◆ Prompt: Reproduce the records below verbatim, beginning with the line that contains "Viewport: 583px width, 979px" and ending with the line that contains "[x=115, y=129]", both included. Output only those lines.

....................

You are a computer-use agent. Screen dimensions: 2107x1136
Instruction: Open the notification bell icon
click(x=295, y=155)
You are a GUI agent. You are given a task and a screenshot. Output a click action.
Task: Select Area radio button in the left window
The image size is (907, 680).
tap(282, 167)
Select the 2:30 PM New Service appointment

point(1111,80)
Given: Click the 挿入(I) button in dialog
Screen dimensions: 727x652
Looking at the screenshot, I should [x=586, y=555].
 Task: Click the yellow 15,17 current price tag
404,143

....................

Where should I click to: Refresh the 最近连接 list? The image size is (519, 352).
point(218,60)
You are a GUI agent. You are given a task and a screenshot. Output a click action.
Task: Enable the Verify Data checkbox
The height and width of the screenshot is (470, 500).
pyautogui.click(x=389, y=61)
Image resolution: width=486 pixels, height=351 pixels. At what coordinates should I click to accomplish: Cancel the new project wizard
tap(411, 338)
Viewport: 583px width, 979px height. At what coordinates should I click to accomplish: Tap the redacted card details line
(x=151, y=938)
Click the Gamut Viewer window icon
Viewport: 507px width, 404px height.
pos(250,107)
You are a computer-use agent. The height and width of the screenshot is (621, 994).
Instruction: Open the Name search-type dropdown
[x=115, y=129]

....................

◆ Result for this task:
Viewport: 583px width, 979px height. At what coordinates should I click to accomplish: Tap the redacted card details line
(x=151, y=938)
Click the Gamut Viewer window icon
Viewport: 507px width, 404px height.
pos(250,107)
You are a computer-use agent. The height and width of the screenshot is (621, 994).
Instruction: Open the Name search-type dropdown
[x=115, y=129]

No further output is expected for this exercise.